→ **ACTION ITEM**
From the first line to the last, transcribe the data exactly and skip the pictures.

<<<<

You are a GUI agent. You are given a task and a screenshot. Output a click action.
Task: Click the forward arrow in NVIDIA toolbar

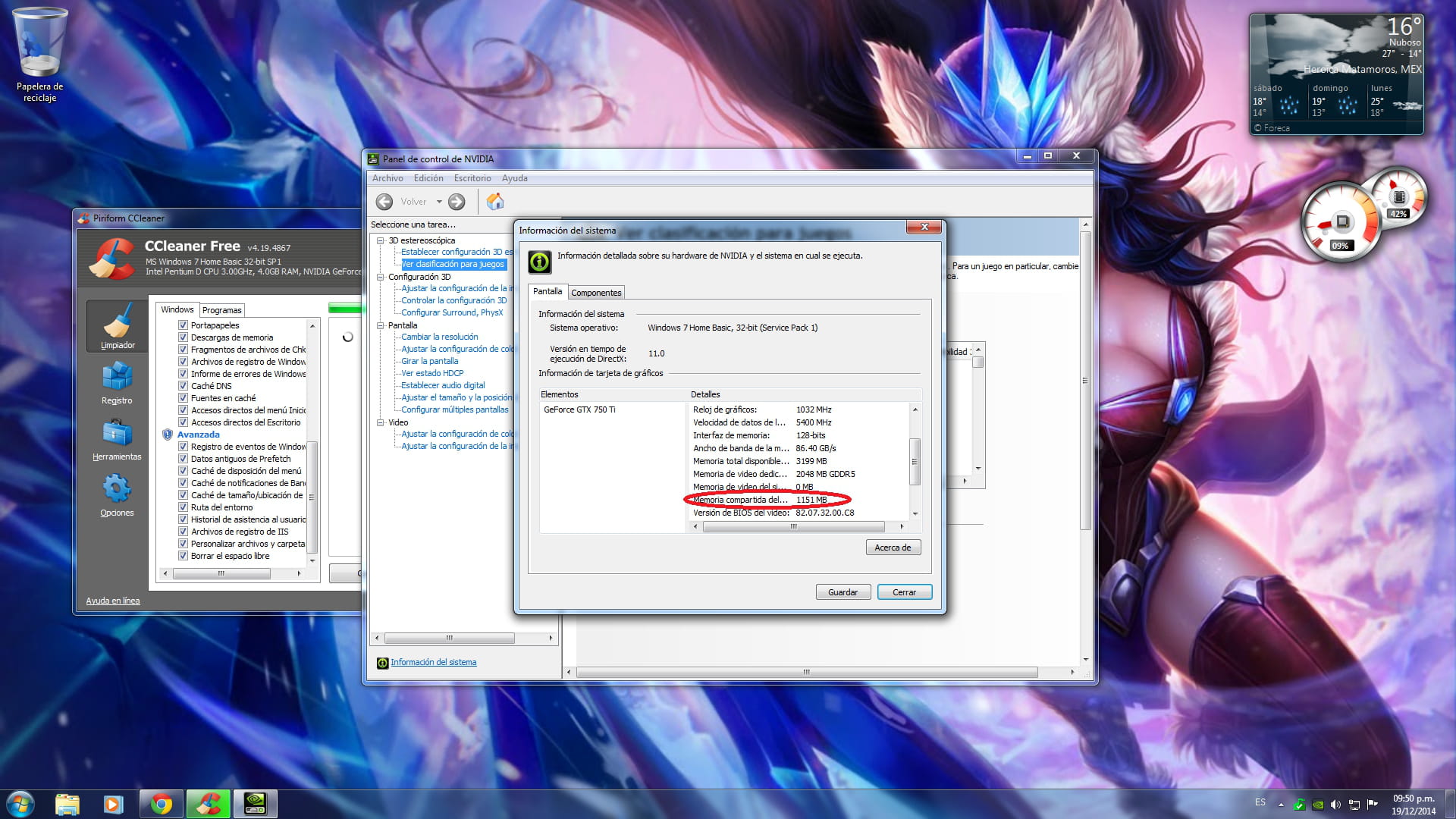(x=457, y=202)
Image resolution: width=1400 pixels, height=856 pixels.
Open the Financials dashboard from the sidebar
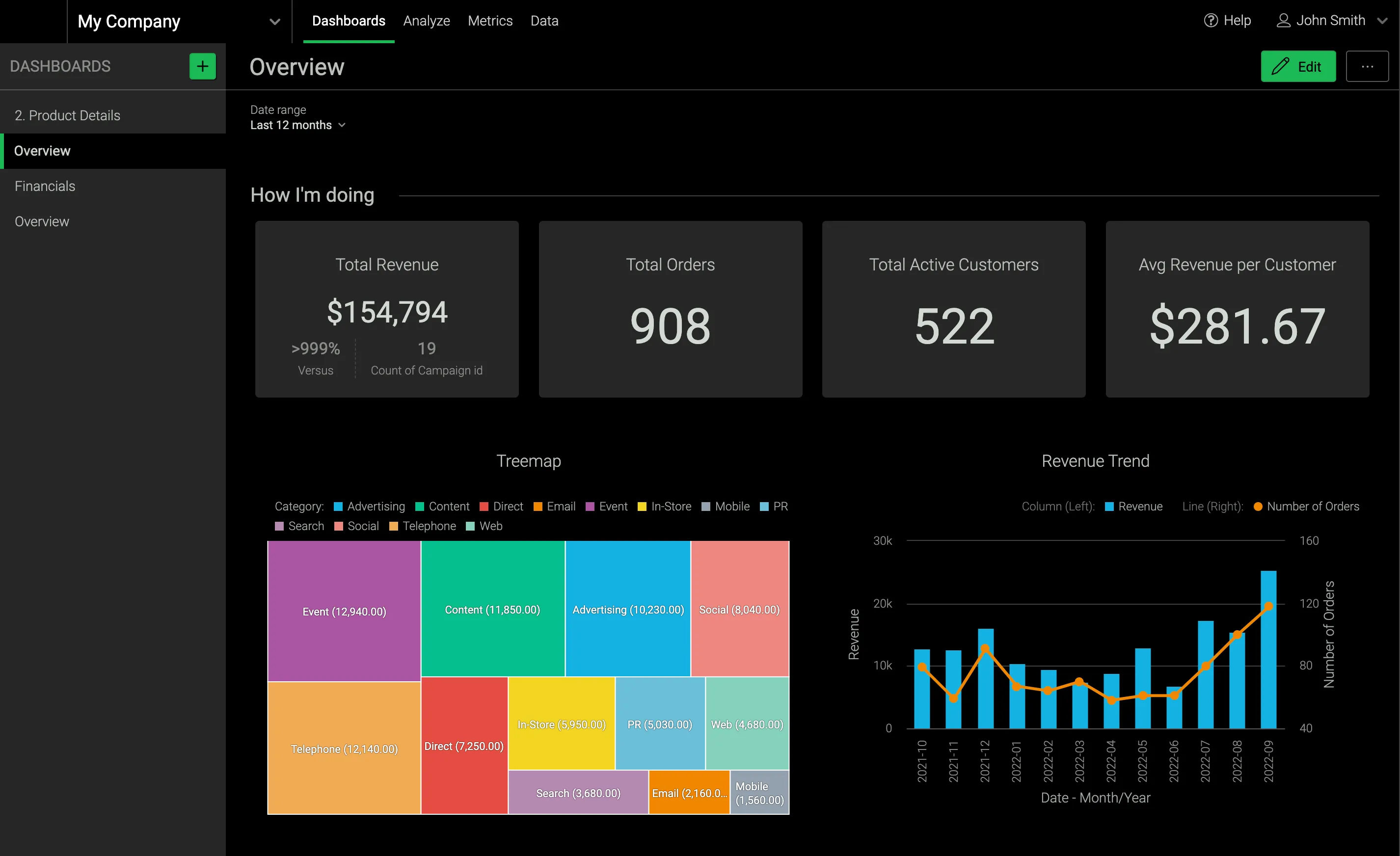pyautogui.click(x=45, y=186)
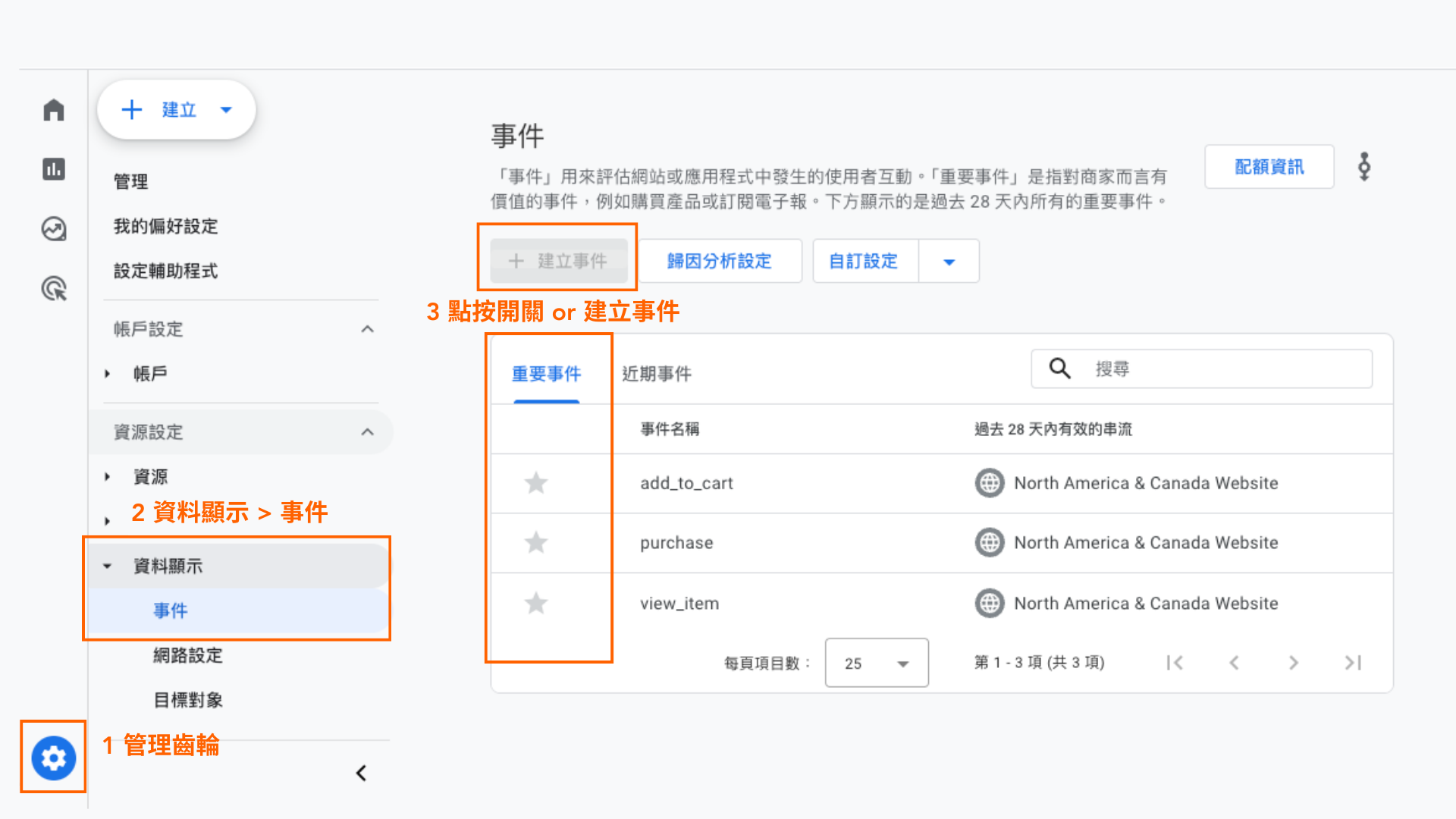Go to the last page using pagination icon
The image size is (1456, 819).
point(1353,662)
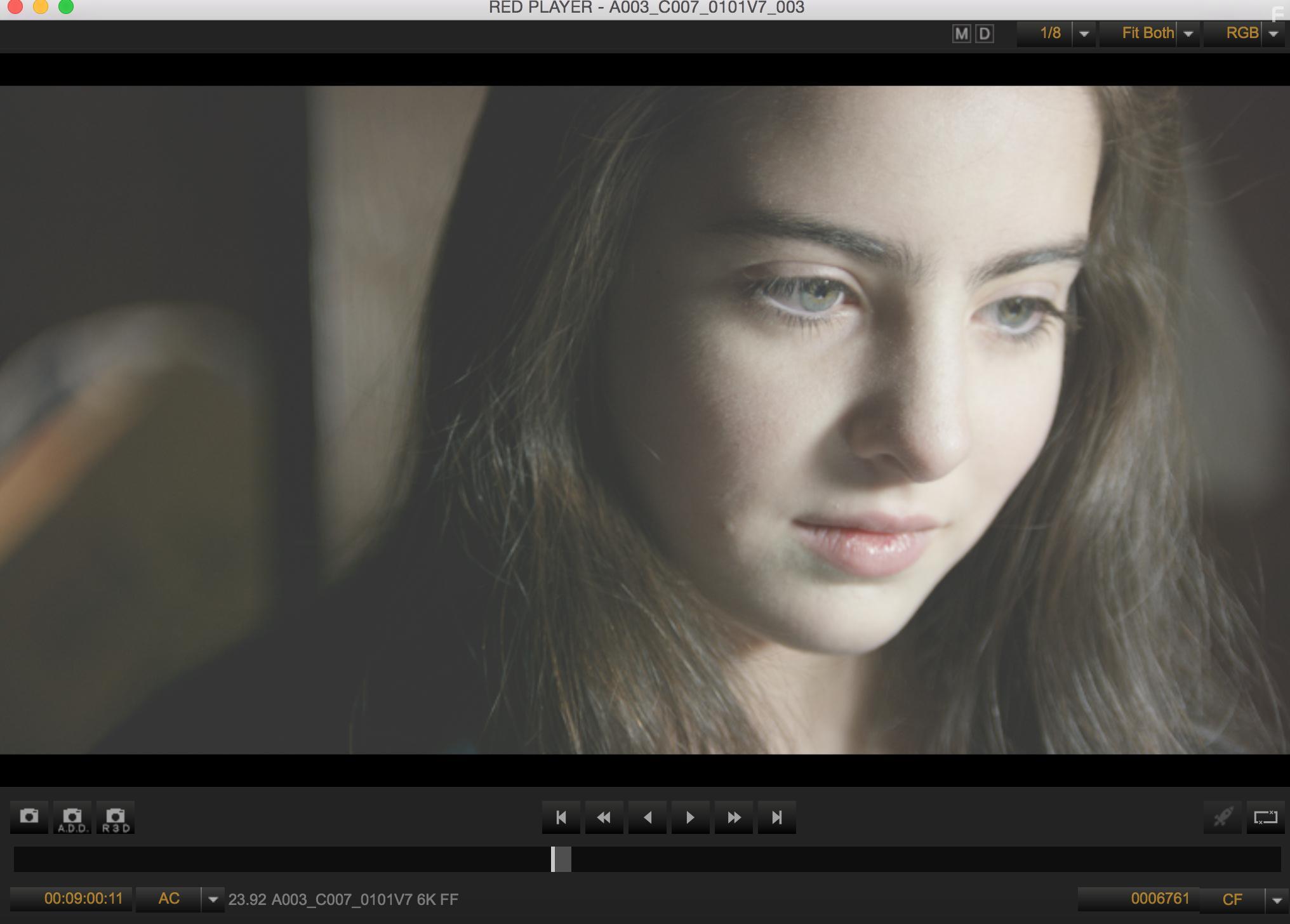Open the Fit Both zoom dropdown
Screen dimensions: 1290x924
1188,34
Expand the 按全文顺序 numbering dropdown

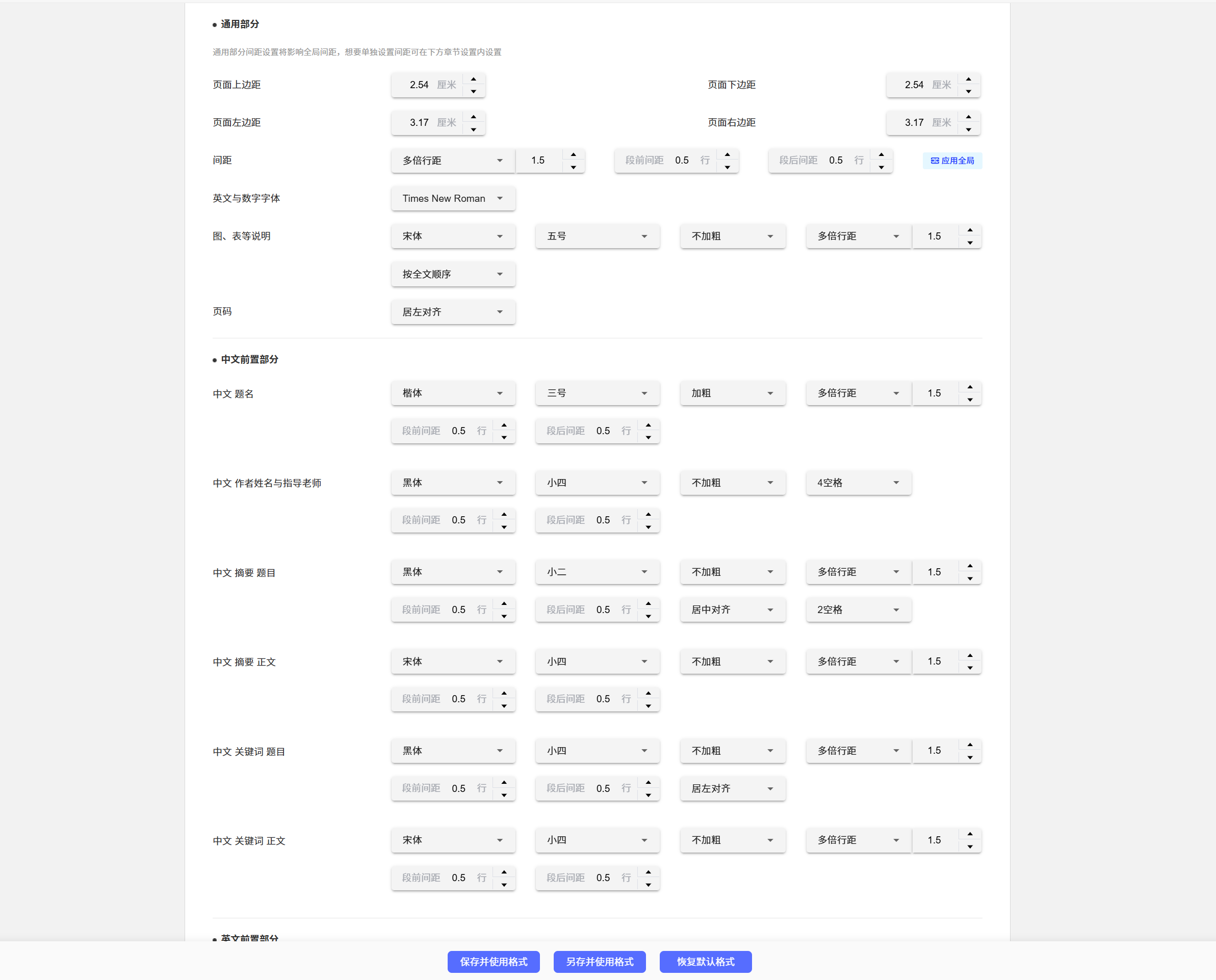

>>>>

→ **SOLUTION BELOW**
You are a GUI agent. You are given a task and a screenshot. Output a click action.
Task: Click the forward arrow in NVIDIA toolbar

(x=457, y=202)
Image resolution: width=1400 pixels, height=856 pixels.
Open the Financials dashboard from the sidebar
pyautogui.click(x=45, y=186)
Go to the last page using pagination icon
The image size is (1456, 819).
point(1353,662)
Open the Fit Both zoom dropdown
Screen dimensions: 1290x924
1188,34
Expand the 按全文顺序 numbering dropdown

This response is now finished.